* Instruções do exercício *
Segundo o excerto sobre os concursos de projetos da FCT, quantos projetos financiou o concurso de 2017?

* Excerto selecionado *

A dedicação dos investigadores aos projetos FCT é um assunto muito importante e ao qual dedicarei, oportunamente, mais atenção. Mas, de forma resumida, se um investigador se compromete a ter 100% do seu tempo de trabalho dedicado a um (ou mais projetos), não pode (ou não deve) assumir novos projetos, até que os anteriores terminem. Ora, pelo histórico dos concursos da FCT, diria que todos os investigadores estavam à espera de receber estes resultados mais para o final do ano e, portanto, assumiram os seus compromissos de dedicação a projetos com base nesse histórico.
Isto é relativamente importante devido ao concurso de projetos de 2017, que financiou um recorde de 1618 projetos (muito superior aos 551 projetos de 2021, ou 312 em 2020). Isto significa que temos uma boa parte dos investigadores associados a projetos de 2017, que já deveriam ter terminado, caso não tivesse surgido a pandemia. No entanto, devido aos vários estados de emergência que assistimos nos últimos dois anos, receio que o prazo de execução de grande parte desses projetos teve que ser prorrogado por mais meses, o que agora complica o início de novos projetos. Isso não seria um problema se a FCT contabilizasse a dedicação dos investigadores a projetos com uma base anual, tal como acontece em projetos europeus.
No entanto, a FCT continua a utilizar uma fórmula totalmente desatualizada, que assume um valor médio de dedicação, e que obriga um investigador a assumir uma dedicação a um determinado projeto, durante toda a vigência do projeto, mesmo quando, na realidade, o envolvimento do investigador possa ocorrer apenas durante uma fração da duração do projeto. Isto porque a FCT não está a ter em conta o facto de cada vez mais os projetos de investigação serem feitos em colaboração entre várias instituições, e que é perfeitamente normal que vários investigadores estejam envolvidos numa determinada fase do projeto, estando livres desse compromisso noutras fases. Espero que haja bom senso para resolver eventuais problemas e que se use este caso para se promover a necessária e importante reforma da contabilização da dedicação a projetos de investigação pela FCT.
Numa nota negativa, a FCT continua a comunicar as taxas de aprovação destes concursos de uma forma menos transparente para tentar, artificialmente, aumentar as taxas de sucesso destes concursos. Tal como amplamente criticado pela comunidade científica no ano passado, desde 2020 que a FCT passou a considerar, de forma errónea, que os projetos submetidos para avaliação cuja classificação seja inferior a Muito Bom, devem ser excluídos das estatísticas, como se as 1440 equipas de investigação cujos projetos tiveram uma classificação de Bom no concurso de 2021 não tivessem perdido meses a preparar as suas candidaturas.
Um olhar sério para os números divulgados esta quarta-feira permite concluir que apenas 6,2% (e não 8,7%) dos projetos de três anos e apenas 34,5% dos projetos exploratórios (e não 56,7%) foram aprovados para financiamento. Isto resulta num total de 11,3% de taxa de sucesso do último concurso e não de 16,3%, um valor mais próximo da média dos concursos da década anterior. Sim, devemos tentar atingir a meta dos 20% de taxa de sucesso dos projetos, mas esse objetivo só será possível com mais investimento em ciência, e não com manipulações estatísticas de mau gosto.

* Dados brutos *
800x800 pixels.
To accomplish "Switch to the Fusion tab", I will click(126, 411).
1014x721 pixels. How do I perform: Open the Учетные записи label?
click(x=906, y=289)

* Resposta escrita *
O concurso de 2017 financiou um recorde de 1618 projetos.